Les familles continuent de craindre des représailles. Le décret n°19 ne fait aucune mention de la protection des témoins, des garanties d’anonymat ou des recours juridiques en cas d'échec de l’État à agir. Sans ces garanties, la confiance dans la commission s’érodera rapidement. La CND ne doit pas non plus fonctionner dans l’ombre. Elle devrait organiser régulièrement des réunions publiques, publier sa méthodologie et son règlement intérieur, et proposer des procédures claires pour que les familles puissent s’impliquer. La confiance du public repose sur une intégrité visible. Comme le souligne l’ONG Synergy for Justice, « pour rétablir la confiance, il faudra faire preuve d’un niveau sans précédent d'ouverture et d’inclusion des survivants ».
Personne ne devrait disparaître deux fois
Le travail de la CND ne doit pas se réduire à une tâche technique de suivi des dossiers. Chaque nom documenté représente une vie brisée, une famille en attente de réponses et une communauté marquée par le sceau du silence. La reconnaissance doit aller de pair avec la dignité, le soutien psychosocial et le travail de mémoire.

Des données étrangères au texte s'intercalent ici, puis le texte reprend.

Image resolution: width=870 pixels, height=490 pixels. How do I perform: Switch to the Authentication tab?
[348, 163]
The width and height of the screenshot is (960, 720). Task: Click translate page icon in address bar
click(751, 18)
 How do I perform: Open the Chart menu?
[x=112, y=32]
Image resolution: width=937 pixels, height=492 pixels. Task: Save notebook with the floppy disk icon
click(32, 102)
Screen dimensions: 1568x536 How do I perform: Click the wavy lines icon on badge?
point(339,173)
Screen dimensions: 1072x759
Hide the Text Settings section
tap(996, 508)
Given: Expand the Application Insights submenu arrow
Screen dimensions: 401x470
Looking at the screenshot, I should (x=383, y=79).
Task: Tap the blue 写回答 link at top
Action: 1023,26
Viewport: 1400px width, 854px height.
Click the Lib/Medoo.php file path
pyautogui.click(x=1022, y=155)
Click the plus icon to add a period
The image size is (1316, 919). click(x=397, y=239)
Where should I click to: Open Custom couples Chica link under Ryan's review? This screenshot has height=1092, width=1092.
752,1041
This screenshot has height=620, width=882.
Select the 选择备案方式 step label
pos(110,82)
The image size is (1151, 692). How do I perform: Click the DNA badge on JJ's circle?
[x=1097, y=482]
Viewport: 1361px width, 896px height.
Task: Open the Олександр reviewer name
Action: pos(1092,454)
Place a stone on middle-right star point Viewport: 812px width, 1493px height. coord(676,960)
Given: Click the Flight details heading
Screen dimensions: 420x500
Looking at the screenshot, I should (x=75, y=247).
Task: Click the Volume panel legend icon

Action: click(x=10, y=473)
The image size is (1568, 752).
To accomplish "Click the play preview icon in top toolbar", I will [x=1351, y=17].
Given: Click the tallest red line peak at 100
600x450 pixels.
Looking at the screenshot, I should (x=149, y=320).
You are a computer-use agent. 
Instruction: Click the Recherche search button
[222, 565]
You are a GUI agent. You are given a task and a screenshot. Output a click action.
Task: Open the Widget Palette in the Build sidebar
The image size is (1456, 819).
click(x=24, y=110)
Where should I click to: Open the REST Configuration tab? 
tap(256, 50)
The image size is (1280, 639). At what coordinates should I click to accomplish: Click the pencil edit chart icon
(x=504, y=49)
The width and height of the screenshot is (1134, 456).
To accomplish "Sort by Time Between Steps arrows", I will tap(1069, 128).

L’héritage des disparitions forcées en Syrie n’est pas seulement un compte-rendu de la brutalité. Il témoigne également de l’extraordinaire résilience de ceux qui refusent d’oublier. Leur courage ne doit pas être accueilli par l’indifférence administrative ou des gestes symboliques. Il devrait être au cœur de la reconstruction de la justice en Syrie. Le décret n°19 peut encore devenir un tournant, mais seulement si sa mise en œuvre est corrigée et élargie dans le cadre d’un dialogue avec les victimes et la société civile. Comme pour la CNJT, la Commission des personnes disparues renforcera la crédibilité de la transition syrienne ou creusera la méfiance.
Il n’y a pas de justice transitionnelle sans réponses aux disparus. Et il n’y a pas de réponses sans que les voix des familles montrent la voie. La tâche qui nous attend est immense. Mais le principe est simple : personne ne devrait disparaître deux fois, une fois dans la vie, puis à nouveau dans les mémoires.
Ne gâchons pas cette occasion.

Mustafa Haid est un défenseur des droits humains syrien, conseiller et écrivain, avec plus de 15 ans d’expérience dans les domaines de la justice transitionnelle, de la responsabilité, de la société civile et de l’intégration de la dimension de genre en Syrie et au-delà. Il est le fondateur de l’organisation Dawlaty et titulaire d’un master en résolution des conflits du King’s College de Londres.